### [Materials provided]

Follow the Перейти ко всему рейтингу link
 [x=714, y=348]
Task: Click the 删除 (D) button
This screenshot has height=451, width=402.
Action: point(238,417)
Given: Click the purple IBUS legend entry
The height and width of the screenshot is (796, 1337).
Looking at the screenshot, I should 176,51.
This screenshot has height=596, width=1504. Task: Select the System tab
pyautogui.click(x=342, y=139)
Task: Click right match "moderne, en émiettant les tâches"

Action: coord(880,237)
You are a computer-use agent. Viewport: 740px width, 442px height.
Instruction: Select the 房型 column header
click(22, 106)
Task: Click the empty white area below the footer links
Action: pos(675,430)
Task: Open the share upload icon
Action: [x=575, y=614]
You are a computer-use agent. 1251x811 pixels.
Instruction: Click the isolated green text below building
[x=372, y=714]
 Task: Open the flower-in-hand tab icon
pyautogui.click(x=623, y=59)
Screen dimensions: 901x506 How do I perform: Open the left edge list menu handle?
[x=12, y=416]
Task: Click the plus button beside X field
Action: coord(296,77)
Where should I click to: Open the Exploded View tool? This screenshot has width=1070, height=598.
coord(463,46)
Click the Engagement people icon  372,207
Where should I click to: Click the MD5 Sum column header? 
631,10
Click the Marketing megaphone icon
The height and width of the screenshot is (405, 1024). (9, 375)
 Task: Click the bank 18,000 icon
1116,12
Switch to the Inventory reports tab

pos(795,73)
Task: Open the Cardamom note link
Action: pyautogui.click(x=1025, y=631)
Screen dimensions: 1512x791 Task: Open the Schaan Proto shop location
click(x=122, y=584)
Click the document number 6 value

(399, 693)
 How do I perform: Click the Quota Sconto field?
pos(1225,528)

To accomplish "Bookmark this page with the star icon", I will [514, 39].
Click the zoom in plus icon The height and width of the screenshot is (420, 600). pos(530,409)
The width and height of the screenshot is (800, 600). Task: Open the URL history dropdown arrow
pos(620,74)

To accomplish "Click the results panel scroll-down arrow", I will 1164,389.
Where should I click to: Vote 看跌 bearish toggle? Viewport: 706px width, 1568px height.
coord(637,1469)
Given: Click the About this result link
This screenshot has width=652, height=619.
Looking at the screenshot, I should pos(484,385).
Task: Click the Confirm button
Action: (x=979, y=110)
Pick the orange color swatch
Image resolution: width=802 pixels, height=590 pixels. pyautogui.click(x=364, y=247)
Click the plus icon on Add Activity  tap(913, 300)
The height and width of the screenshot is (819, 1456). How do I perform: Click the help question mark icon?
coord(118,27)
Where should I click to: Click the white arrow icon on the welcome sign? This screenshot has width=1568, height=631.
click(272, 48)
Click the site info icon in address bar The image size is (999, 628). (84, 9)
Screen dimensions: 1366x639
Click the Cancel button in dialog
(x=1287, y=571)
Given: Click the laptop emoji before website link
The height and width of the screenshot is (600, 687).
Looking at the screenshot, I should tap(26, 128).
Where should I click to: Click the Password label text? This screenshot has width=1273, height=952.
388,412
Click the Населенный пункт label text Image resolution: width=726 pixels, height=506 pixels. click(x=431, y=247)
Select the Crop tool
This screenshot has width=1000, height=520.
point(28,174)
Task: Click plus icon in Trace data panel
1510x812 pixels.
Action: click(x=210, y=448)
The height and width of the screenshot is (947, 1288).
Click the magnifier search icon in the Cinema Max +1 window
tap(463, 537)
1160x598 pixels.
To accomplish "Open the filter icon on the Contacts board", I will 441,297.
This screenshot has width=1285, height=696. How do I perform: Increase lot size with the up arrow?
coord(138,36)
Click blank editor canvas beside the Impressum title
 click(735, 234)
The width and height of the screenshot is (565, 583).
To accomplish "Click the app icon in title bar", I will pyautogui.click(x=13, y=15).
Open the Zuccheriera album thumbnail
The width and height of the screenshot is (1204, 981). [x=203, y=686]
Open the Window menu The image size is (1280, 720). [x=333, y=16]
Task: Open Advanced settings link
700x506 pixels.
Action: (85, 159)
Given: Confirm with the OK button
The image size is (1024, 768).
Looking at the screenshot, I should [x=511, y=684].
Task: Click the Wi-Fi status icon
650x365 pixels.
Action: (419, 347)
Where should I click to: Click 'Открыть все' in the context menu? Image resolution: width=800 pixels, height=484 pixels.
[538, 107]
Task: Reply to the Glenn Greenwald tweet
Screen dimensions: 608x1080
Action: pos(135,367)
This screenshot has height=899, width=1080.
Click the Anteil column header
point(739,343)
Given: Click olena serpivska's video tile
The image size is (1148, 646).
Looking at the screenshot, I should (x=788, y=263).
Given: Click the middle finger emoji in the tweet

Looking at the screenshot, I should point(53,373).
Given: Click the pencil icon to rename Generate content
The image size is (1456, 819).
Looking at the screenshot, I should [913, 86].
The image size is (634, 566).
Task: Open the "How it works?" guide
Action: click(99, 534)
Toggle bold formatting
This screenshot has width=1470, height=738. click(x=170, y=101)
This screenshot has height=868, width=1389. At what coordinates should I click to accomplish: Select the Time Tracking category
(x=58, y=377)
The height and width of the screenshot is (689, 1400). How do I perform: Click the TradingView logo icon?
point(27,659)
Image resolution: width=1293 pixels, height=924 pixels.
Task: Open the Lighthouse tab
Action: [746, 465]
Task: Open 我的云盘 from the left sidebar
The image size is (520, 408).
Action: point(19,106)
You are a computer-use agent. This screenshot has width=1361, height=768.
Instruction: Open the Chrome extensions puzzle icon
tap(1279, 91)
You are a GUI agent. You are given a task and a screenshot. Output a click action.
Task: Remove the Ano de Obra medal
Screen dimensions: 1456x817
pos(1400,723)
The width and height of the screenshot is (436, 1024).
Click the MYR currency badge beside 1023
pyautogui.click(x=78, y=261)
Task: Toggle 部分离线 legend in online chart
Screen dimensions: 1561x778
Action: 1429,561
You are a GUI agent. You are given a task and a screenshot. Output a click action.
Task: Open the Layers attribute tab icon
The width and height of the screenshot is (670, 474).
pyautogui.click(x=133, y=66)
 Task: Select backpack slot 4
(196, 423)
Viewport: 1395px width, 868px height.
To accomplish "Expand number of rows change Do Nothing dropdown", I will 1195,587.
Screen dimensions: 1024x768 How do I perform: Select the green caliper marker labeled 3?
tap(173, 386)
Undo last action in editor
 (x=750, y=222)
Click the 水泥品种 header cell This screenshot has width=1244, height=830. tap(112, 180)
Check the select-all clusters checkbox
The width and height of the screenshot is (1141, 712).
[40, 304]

### [Task objective]
Extract from the listing above the lines between the line containing "700x506 pixels." and the line containing "Given: Click the pencil", keeping both of those lines. Output nothing else.

### [Written answer]
700x506 pixels.
Action: (85, 159)
Given: Confirm with the OK button
The image size is (1024, 768).
Looking at the screenshot, I should [x=511, y=684].
Task: Click the Wi-Fi status icon
650x365 pixels.
Action: (419, 347)
Where should I click to: Click 'Открыть все' in the context menu? Image resolution: width=800 pixels, height=484 pixels.
[538, 107]
Task: Reply to the Glenn Greenwald tweet
Screen dimensions: 608x1080
Action: pos(135,367)
This screenshot has height=899, width=1080.
Click the Anteil column header
point(739,343)
Given: Click olena serpivska's video tile
The image size is (1148, 646).
Looking at the screenshot, I should (x=788, y=263).
Given: Click the middle finger emoji in the tweet

Looking at the screenshot, I should point(53,373).
Given: Click the pencil icon to rename Generate content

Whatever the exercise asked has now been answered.